Sinister: Silver Nitrate
Caitlin Pigtails
wpsalt at xxx.com
Tue Jun 11 18:04:49 BST 2002
Andrew Nicol said, in the dim and distant past:
> if anyone in edinburgh has a couple of hours to spare, take a look at
> "facing the light", an exhibition of david octavius hill and robert
> adamson's calotypes, at the scottish national portrait gallery. the
> pictures in the final section alone are worth the entrance fee, which
> is exactly no pence.
I've been to this exhibition a couple of times now. The first time
(before I read this post), I was slightly disappointed. The second,
slightly less so.
For those of you who aren't interested in photography -- hey, what sort
of list is this anyway? -- Hill and Adamson were extremely early
photographers, and were certainly the first in Scotland. Mr Hill
started in photography so that he could use portrait photographs as
studies for paintings; Mr Adamson, much younger, seems to have just
been Inspired. Over a couple of years, until Mr Adamson's death, they
took several thousand photographs, mostly portraits.
If you forget all of the above, they are not good photographers. Not
at all. Calotyping -- which uses a negative made of thin paper -- was
not ideal for portraiture, purely because of the time for which you had
to stand still. On some of the photographs you can see men's arms
propped up by sticks, to try and keep the picture sharp. It's only
when you remember these limitations -- and that they were making
photography up as they went along -- that their good photographs become
incredible. Nearly all of their best pictures are the ones that aren't
portraits.
In the same gallery is a rather nice exhibition by a chap called
Stephen Lawson. He takes long, thin pictures made over a time-lapse,
from a few seconds to a whole year. Lovely pictures, like a photo
taken of a whole day on Berie Beach, which (as scottish people will
surely know) is near Cnip, Bhaltos, and is one of the nicest beaches in
Scotland.
Of course, you have to remember. He wouldn't have done it without Hill
and Adamson, whatever I say about the quality of their pictures. You
always have to have someone to think of something first.
I've thought about taking photos in an Old Style. Sometimes, they have
a wonderful effect which can't be equalled by modern film and shutters,
never mind about digital thingys. The best I have come to so far was
through scanning the picture, though, not through film and paper.

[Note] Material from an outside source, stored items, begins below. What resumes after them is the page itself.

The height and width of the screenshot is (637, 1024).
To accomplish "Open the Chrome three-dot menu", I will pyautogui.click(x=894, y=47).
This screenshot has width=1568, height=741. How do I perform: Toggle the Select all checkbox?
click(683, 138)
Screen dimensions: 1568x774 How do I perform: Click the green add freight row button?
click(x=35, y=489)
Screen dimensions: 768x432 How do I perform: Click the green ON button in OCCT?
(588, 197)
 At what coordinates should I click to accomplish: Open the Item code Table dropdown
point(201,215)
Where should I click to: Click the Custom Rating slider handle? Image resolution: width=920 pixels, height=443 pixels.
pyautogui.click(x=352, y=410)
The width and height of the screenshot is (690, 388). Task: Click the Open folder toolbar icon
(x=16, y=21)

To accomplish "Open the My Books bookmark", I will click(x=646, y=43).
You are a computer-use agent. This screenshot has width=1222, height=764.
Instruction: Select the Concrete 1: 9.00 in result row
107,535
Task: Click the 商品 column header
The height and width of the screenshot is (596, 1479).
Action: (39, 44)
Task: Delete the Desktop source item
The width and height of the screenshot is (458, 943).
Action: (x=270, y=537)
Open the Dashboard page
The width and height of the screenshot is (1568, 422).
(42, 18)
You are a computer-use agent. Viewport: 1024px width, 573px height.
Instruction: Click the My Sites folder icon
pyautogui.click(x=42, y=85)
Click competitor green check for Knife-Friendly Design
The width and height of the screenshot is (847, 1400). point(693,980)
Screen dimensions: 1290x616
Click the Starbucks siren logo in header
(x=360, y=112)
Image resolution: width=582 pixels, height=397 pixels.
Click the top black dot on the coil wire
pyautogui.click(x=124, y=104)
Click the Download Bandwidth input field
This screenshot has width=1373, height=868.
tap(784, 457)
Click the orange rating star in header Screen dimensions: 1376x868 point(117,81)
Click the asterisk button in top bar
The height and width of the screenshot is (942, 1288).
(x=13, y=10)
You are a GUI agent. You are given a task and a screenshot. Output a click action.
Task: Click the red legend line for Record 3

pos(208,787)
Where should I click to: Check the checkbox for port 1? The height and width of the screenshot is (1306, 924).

I
wan to take pictures of water that take several minutes, pictures of
breaking waves that turn into an image of a cliff rising through
ghostly mist.
Anyway. Enough pictures. You can't write about photos for any length
of time without needing illustrations. I had a discussion with someone
recently, that if you can write about one thing well, then -- with a
bit of practise and maybe a few reference books -- you can write about
anything at least fairly well. That's still true, but it's hard to
discuss a photograph if the other person can't see what you're talking
about.
Now that gives me an idea. I should write a story about a blind
photographer.
I want to write lots of stories, and lots of them are about
photographers.
And, for my next trick, several words selected randomly. See if you
can work out what it means:
Formalin pickpocket, autoclave put up mind-numbing squirearchy
Duenaburg gradation. Schongauer pilotfish disappear give in trellis
progesterone.
I never realised my dictionary had so many German proper nouns in it.
love
xx
caitlin (who must be having One Of Those Days)
--
http://www.joannou.net/topofthestairs/
"When life gives us lemons, we just sit there and sulk about it, in the
corner of the room, in a fetal position."